[Python-Dev] Pre-PEP: Python Character Model

Paul Prescod il8n-sig@python.org
Wed, 07 Feb 2001 12:49:15 -0800


Neil Hodgson wrote:
> 
> ...
> 
>    Matz: "We don't believe there can be any single characer-encoding that
> encompasses all the world's languages.  We want to handle multiple encodings
> at the same time (if you want to)."
> 
>    The approach taken in the next version of Ruby is for all string and
> regex objects to have an encoding attribute and for there to be
> infrastructure to handle operations that combine encodings.
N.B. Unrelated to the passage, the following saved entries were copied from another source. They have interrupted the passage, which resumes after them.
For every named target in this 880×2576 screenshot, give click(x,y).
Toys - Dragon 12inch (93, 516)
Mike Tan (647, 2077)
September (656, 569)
I think Python should support as many encodings as people invent.
Conceptually it doesn't cost me anything, but I'll leave the
implementation to you. :)

But an encoding is only a way of *representing a character in memory or
on disk*. Asking for Python to support multiple encodings in memory is
like asking for it to support both two's complement and one's complement
long integers. Multiple encodings can be only interesting as a
performance issue because the encoding of memory is *transparent* to the
*Python programmer*.

We could support a thousand encodings internally but a Python programmer
should never know or care which one they are dealing with. Which leads
me to ask "what's the point"? Would the small performance gains be worth
it?

>    One of the things that is needed in a project that tries to fulfill the
> needs of large character set users is to have some of those users involved
> in the process. When I first saw proposals to use Unicode in products at
> Reuters back in 1994, it looked to me (and the proposal originators) as if
> it could do everything anyone ever needed. It was only after strenuous and
> persistant argument from the Japanese and Hong Kong offices that it became
> apparent that Unicode just wasn't enough. A partial solution then was to
> include language IDs encoded in the Private Use Area. This was still being
> discussed when I left but while it went some way to satisfying needs, there
> was still some unhappiness.

I think that Unicode has changed quite a bit since 1994. Nevertheless,
language IDs is a fine solution. Unicode is not about distinguishing
between languages -- only characters. There is no better "non-Unicode"
solution that I've ever heard of.

>    If Python could cooperate with Ruby here, then not only could code be
> shared but Python would gain access to developers with large character set
> /needs/ and experience.

I don't see how we could meaningfully cooperate on such a core language
issue. We could of course share codecs but that has nothing to do with
Python's internal representation.

 Paul Prescod